In addition to ideas like promoting so-called orphan crops as a solution to the global food shortage, some increasingly high-profile figures have called for more vertical farming. As the name implies, vertical farms cultivate crops in stacked boxes, typically in climate-controlled warehouses, rather than the more traditional outdoor horizontal rows.

In the U.S., one of the largest vertical farming companies, Bowery Farming, has been embraced by Silicon Valley tech funders (via Fast Company) and recently opened a massive complex in Pennsylvania that they estimate will feed 50 million people, per Food Dive.

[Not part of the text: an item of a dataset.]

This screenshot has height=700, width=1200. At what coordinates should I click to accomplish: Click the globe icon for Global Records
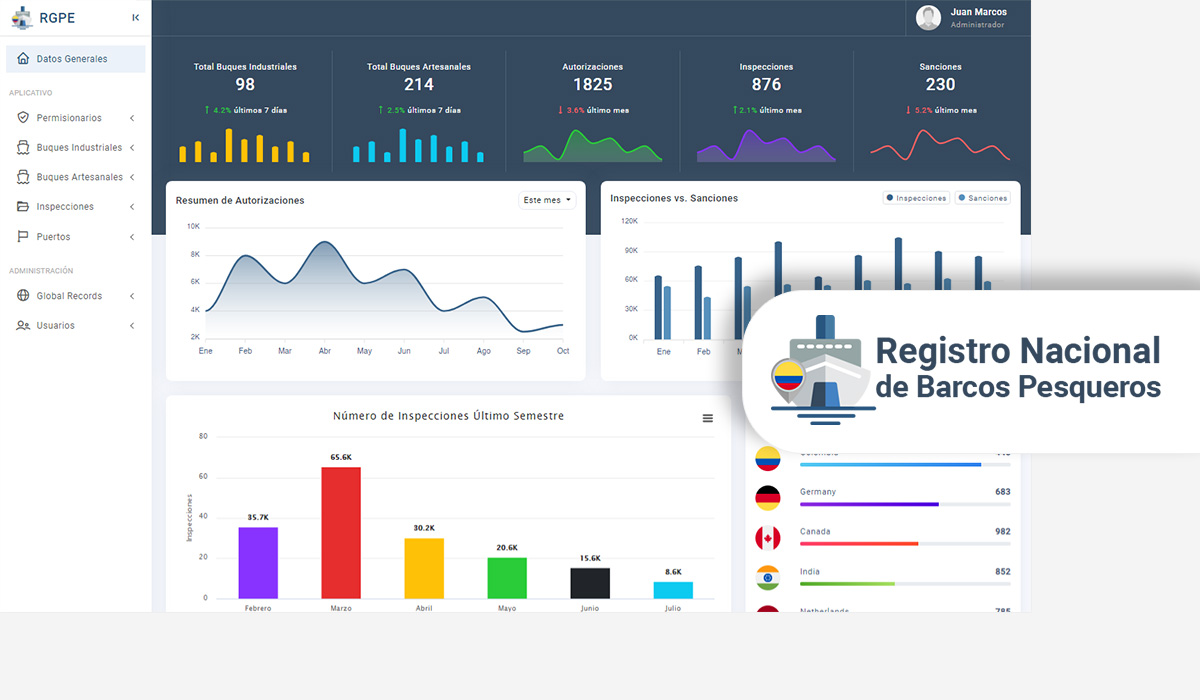pyautogui.click(x=23, y=296)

And at the 2022 World Economic Forum Annual Meeting in Davos, Switzerland, the president of the European Commission specifically cited vertical farming as a potential solution to food shortages (via European Commission). So what's the true potential of vertical farming — and can it save the food system?

What vertical farming can do — and what it can't

When it comes to the advantages of vertical farming, the numbers are striking. One indoor vertical farming company, AeroFarms, claims 95% less water usage than traditional field cultivation while producing 400 times more yield per square foot, according to Food Tank. This is partly because, compared to field farming, indoor vertical farms are more conducive to automated robotics; precise data science; and carefully calibrated temperature, humidity, and light conditions (via the World Economic Forum).

At the same time, the energy costs — and monetary costs, for that matter — required to operate a vertical farm can be sky-high, per Environmental Conscience. Jonathan Foley, the executive director of climate change organization Project Drawdown, is skeptical that vertical farms will solve all our problems. In a post on Medium, he argues that the food produced in vertical farms is too expensive to meaningfully address food security and churns out significant greenhouse gas emissions. For example, grown on a vertical farm, the 'Tesla of strawberries' cost $5 each.

Nevertheless, vertical farming is trendy and rapidly growing: The industry hit $3.1 billion in 2021 and is expected to more than triple to $9.7 billion by 2026 (via the New York Times). But whether it can be a solution to looming food shortages is still up for debate. In the meantime, the amount of food we waste is crazy – so perhaps using all the food we already produce is a good place to start.